По обыкновению серьезный, даже несколько торжественный голос мадам Мерсье вывел его из рассеянности.
– Слава Богу, мир наконец подписан. Я надеюсь, он принесет Англии долгожданное процветание, но меня беспокоит судьба моей родины.
Графиня более ничего не сказала, но все и без слов знали, что она лелеет надежду вернуться домой.
– Если тори по-прежнему будут у власти, мы не дождемся процветания, – счел своим долгом заметить Корт. – По моему глубокому убеждению, ни один из членов этого кабинета не способен управлять страной.
Леди Августа, симпатизирующая втайне партии тори, со стуком положила нож на тарелку.
– Однако, Корт, не может быть, чтобы у них не было плана развития страны!
– Увы, бабушка, ни о чем подобном я не слышал, – убежденно ответил он. – А между тем в самом скором времени нас ждут тяжелые времена. Предприятия, несколько лет выполнявшие военные заказы, нужно переориентировать на другие сферы производства. Континентальный рынок вряд ли примет нас с распростертыми объятиями. Англию ожидает период самой жестокой депрессии за всю ее историю.
– Н-неужели ты думаешь, что персп-пективы такие мрачные? – спросил Тобиас, нахмурившись. Очки у него соскользнули на кончик носа, и он привычным жестом отправил их обратно к переносице. – В конце к-концов блокада снята, на складах много товара, и немало дельцов только и ждет случая, чтобы навод-днить им рынки Европы.

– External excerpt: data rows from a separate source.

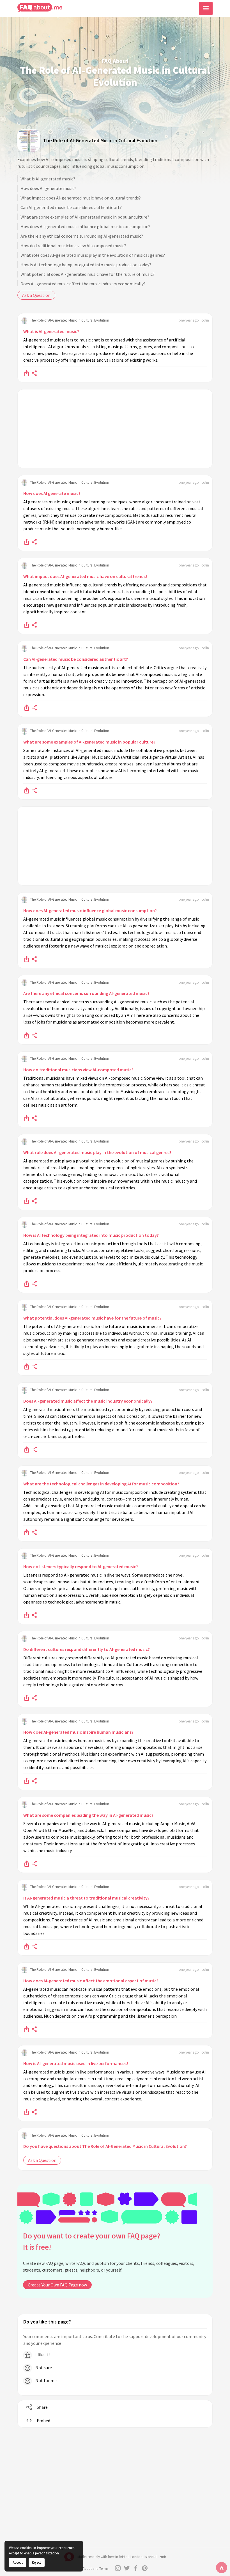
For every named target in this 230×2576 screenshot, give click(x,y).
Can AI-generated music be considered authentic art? (71, 207)
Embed (43, 2420)
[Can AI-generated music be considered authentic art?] (26, 707)
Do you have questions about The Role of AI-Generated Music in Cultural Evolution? (105, 2146)
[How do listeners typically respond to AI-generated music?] (26, 1614)
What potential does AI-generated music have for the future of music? (87, 274)
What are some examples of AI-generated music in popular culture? (84, 217)
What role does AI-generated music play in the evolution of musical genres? (92, 255)
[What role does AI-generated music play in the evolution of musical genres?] (26, 1200)
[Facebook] (136, 2568)
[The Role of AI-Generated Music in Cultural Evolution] (28, 140)
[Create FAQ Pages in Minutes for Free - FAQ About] (39, 7)
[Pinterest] (145, 2568)
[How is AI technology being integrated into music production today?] (26, 1283)
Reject (36, 2562)
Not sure (43, 2367)
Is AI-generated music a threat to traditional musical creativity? (86, 1898)
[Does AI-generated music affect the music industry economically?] (26, 1449)
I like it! (42, 2354)
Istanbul (150, 2556)
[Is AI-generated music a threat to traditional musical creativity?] (26, 1946)
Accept (18, 2562)
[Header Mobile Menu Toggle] (206, 8)
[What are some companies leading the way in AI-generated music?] (26, 1863)
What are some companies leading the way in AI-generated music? (88, 1815)
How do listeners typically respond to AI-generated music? (80, 1566)
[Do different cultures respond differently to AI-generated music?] (26, 1697)
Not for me (45, 2380)
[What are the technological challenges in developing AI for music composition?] (26, 1532)
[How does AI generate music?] (26, 541)
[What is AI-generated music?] (26, 373)
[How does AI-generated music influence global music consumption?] (26, 958)
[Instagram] (118, 2568)
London (136, 2556)
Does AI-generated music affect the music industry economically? (83, 283)
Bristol (123, 2556)
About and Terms (95, 2568)
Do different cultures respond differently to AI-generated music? (86, 1649)
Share (42, 2407)
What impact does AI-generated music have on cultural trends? (80, 198)
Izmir (162, 2556)
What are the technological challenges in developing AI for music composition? (101, 1484)
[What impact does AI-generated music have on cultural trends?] (26, 624)
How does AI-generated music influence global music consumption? (85, 226)
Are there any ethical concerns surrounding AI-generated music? (81, 236)
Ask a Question (36, 295)
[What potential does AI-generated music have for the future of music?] (26, 1366)
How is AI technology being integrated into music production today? (85, 264)
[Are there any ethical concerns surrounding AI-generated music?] (26, 1034)
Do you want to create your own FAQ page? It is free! (91, 2241)
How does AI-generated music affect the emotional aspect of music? (90, 1980)
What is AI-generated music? (47, 179)
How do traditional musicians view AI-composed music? (73, 245)
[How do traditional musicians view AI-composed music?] (26, 1117)
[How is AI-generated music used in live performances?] (26, 2111)
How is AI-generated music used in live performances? (75, 2063)
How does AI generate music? (48, 188)
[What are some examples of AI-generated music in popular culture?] (26, 790)
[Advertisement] (115, 428)
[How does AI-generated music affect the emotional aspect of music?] (26, 2029)
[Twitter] (127, 2568)
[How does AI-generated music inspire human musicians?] (26, 1780)
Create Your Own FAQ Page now (57, 2285)
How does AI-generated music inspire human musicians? (78, 1732)
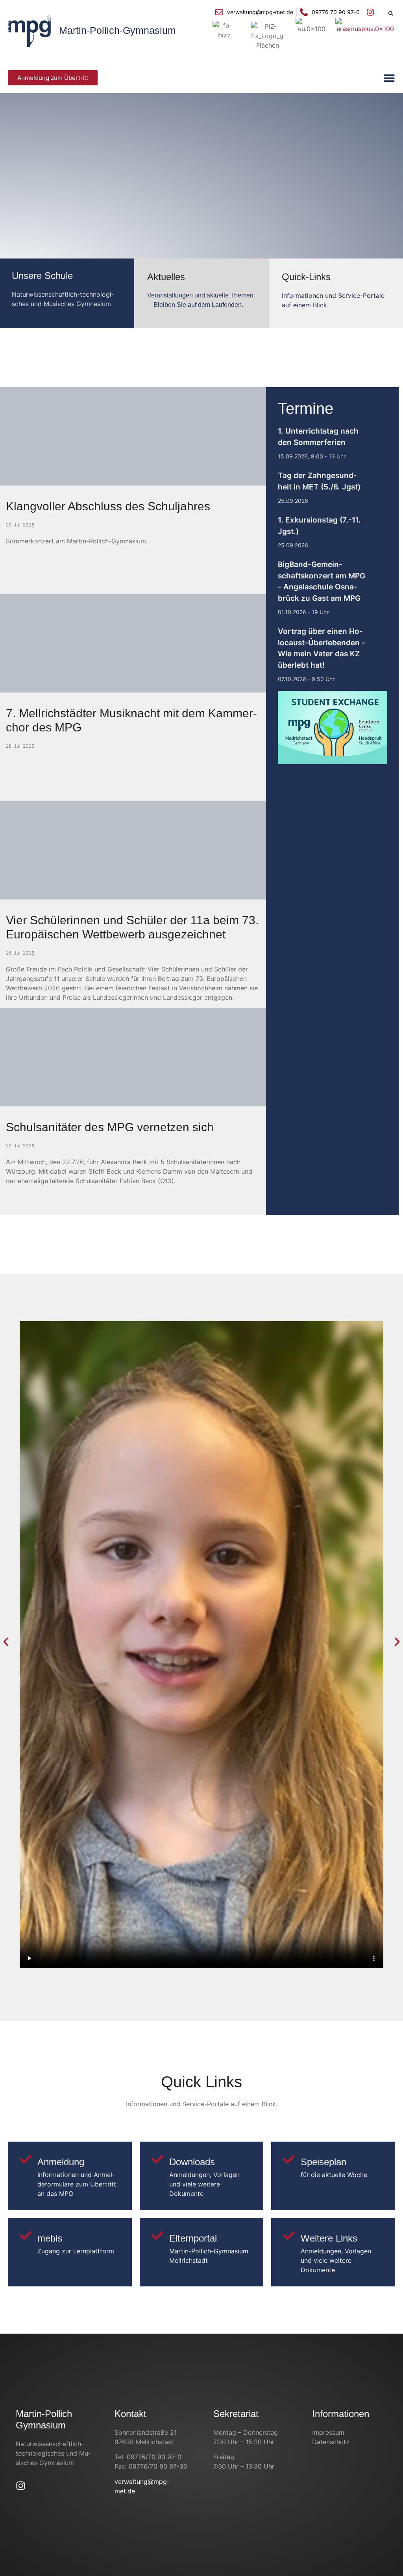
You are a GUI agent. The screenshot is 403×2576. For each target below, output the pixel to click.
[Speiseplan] (289, 2159)
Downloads (192, 2162)
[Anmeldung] (25, 2159)
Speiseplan (323, 2162)
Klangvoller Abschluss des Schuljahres (108, 506)
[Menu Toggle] (389, 78)
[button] (390, 13)
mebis (49, 2238)
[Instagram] (21, 2486)
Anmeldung (60, 2162)
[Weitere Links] (289, 2236)
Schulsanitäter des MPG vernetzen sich (110, 1127)
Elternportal (193, 2238)
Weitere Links (329, 2238)
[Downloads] (157, 2159)
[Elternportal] (157, 2236)
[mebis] (25, 2236)
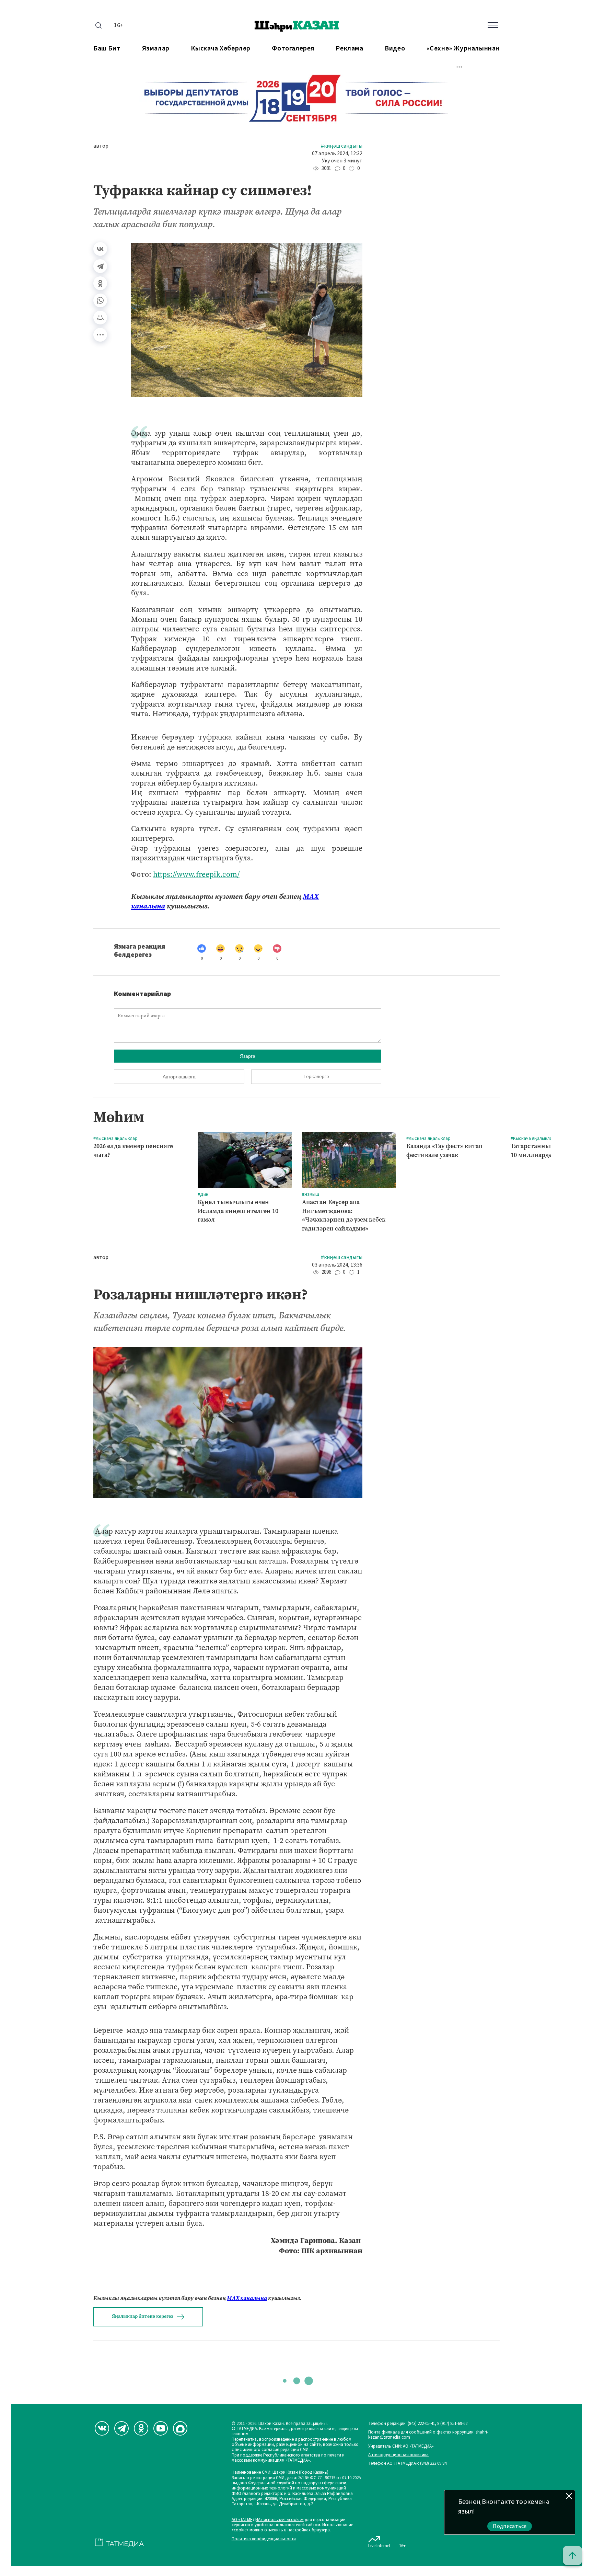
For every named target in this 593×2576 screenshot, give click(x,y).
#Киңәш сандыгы (341, 146)
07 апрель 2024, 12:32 (337, 153)
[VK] (102, 2428)
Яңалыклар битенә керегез (142, 2316)
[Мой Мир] (100, 317)
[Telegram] (100, 266)
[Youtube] (160, 2428)
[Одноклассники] (100, 283)
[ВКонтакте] (100, 249)
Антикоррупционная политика (398, 2455)
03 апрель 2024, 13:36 (337, 1265)
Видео (395, 48)
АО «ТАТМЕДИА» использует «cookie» (268, 2519)
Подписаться (509, 2526)
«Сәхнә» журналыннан (463, 48)
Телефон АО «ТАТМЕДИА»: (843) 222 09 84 (407, 2463)
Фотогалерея (293, 48)
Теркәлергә (316, 1076)
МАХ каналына (247, 2298)
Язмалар (156, 48)
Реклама (349, 48)
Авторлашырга (179, 1076)
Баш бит (106, 48)
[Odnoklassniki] (141, 2428)
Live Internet (379, 2546)
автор (100, 146)
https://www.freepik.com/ (196, 874)
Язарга (247, 1056)
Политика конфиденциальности (264, 2539)
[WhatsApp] (100, 300)
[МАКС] (180, 2428)
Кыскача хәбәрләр (221, 48)
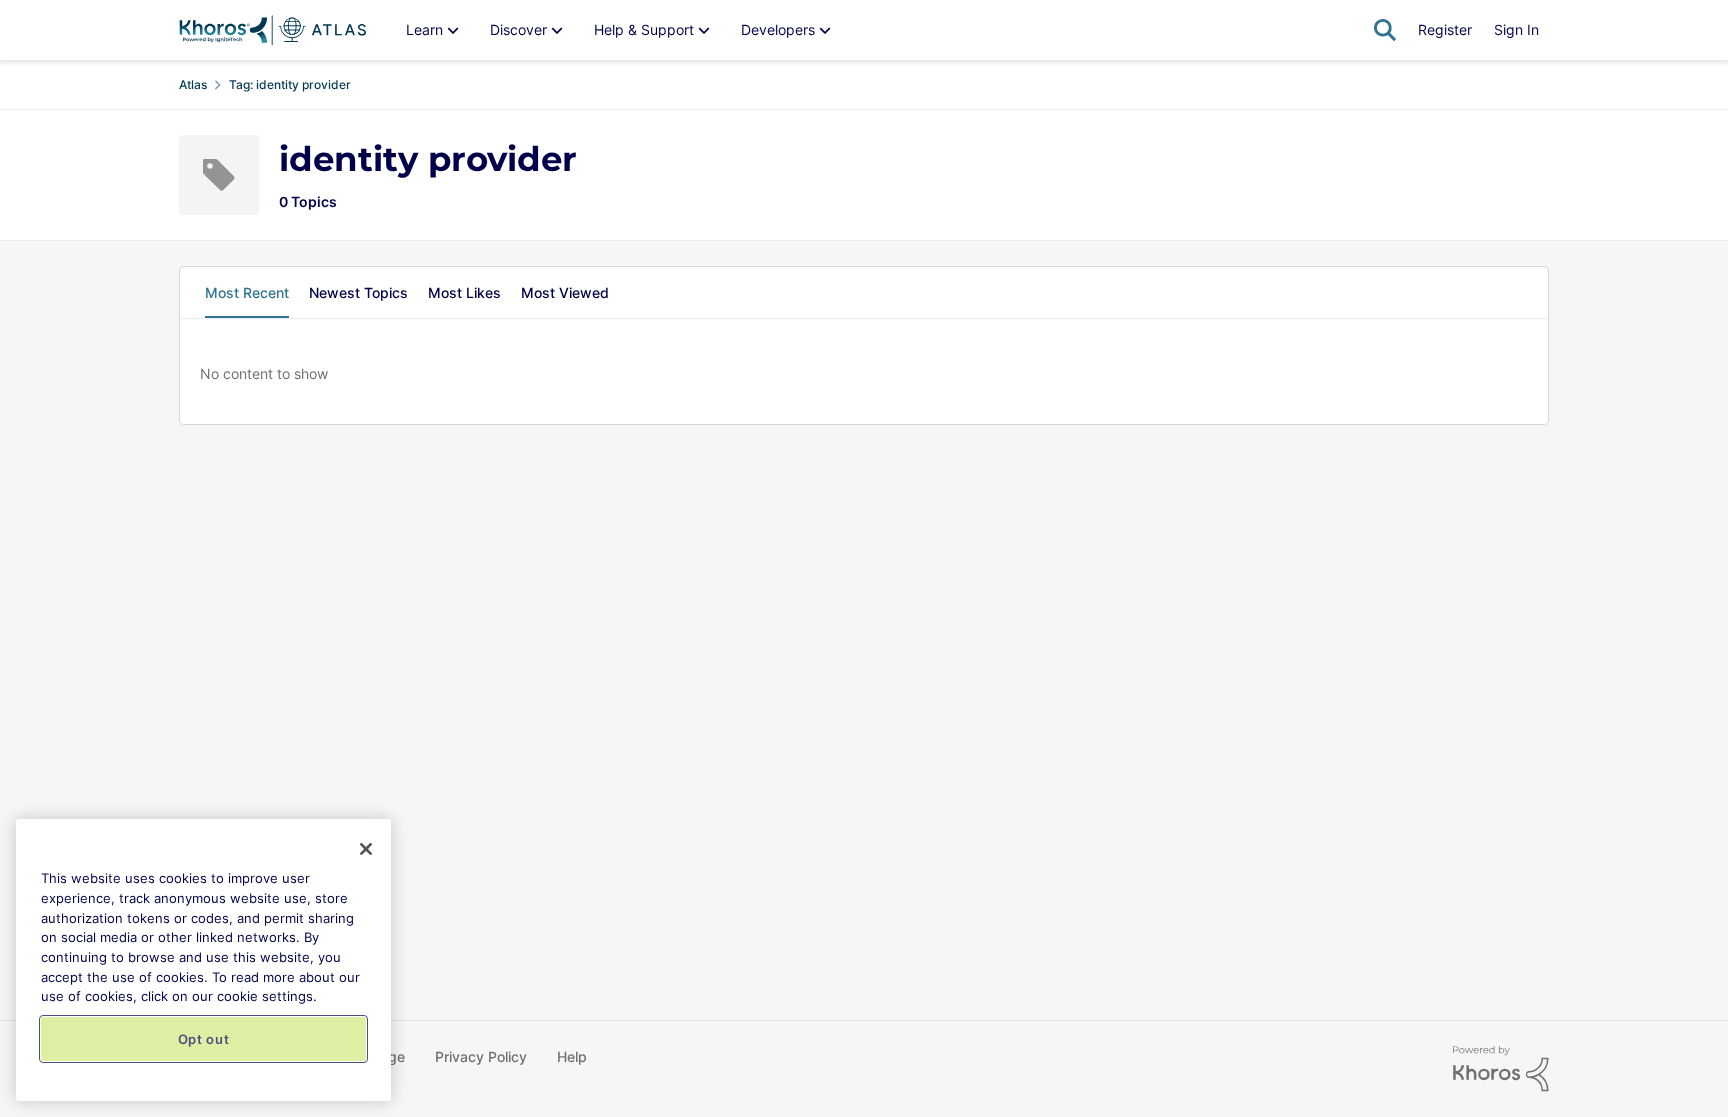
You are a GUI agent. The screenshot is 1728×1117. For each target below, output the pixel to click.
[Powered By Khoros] (1501, 1069)
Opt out (204, 1039)
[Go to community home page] (272, 30)
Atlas (193, 84)
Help (572, 1056)
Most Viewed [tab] (565, 292)
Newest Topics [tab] (358, 292)
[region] (203, 960)
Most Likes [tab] (464, 292)
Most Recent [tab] (247, 292)
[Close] (366, 849)
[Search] (1385, 30)
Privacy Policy (481, 1056)
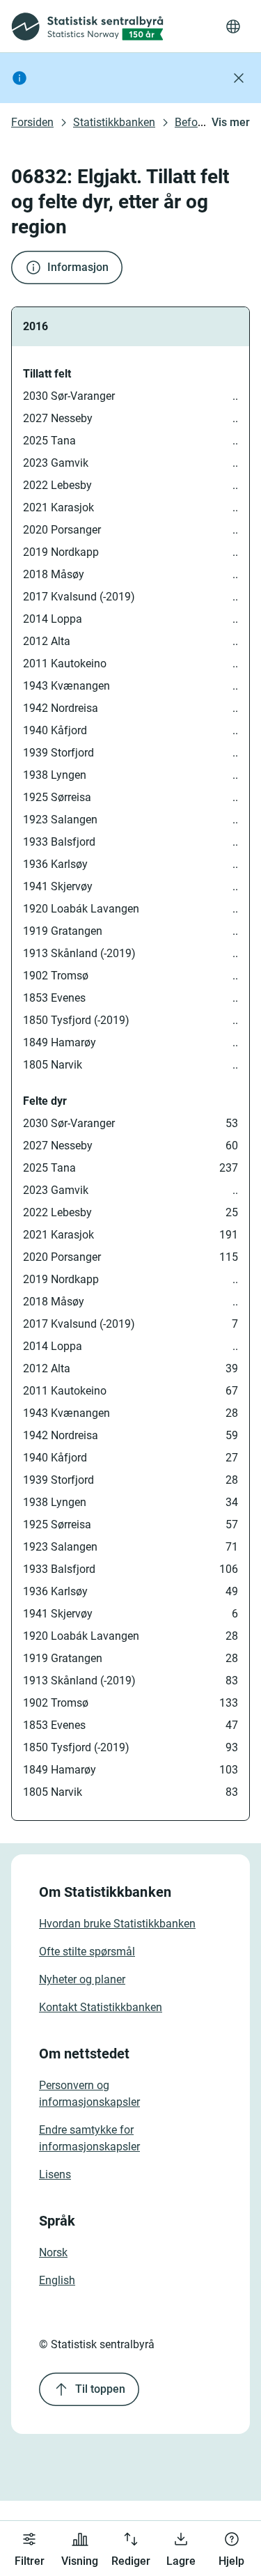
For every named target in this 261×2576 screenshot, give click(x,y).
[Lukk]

– Наводнять чем-либо тамошние рынки имеет смысл только в том случае, если у европейцев есть деньги, – спокойно возразил Корт.
Он знал, что семейство Мерсье было заинтересовано в торговле с Европой. После бегства из Франции граф и графиня сумели создать торговую компанию, которая очень пострадала во время войны, и теперь они надеялись поправить свои дела.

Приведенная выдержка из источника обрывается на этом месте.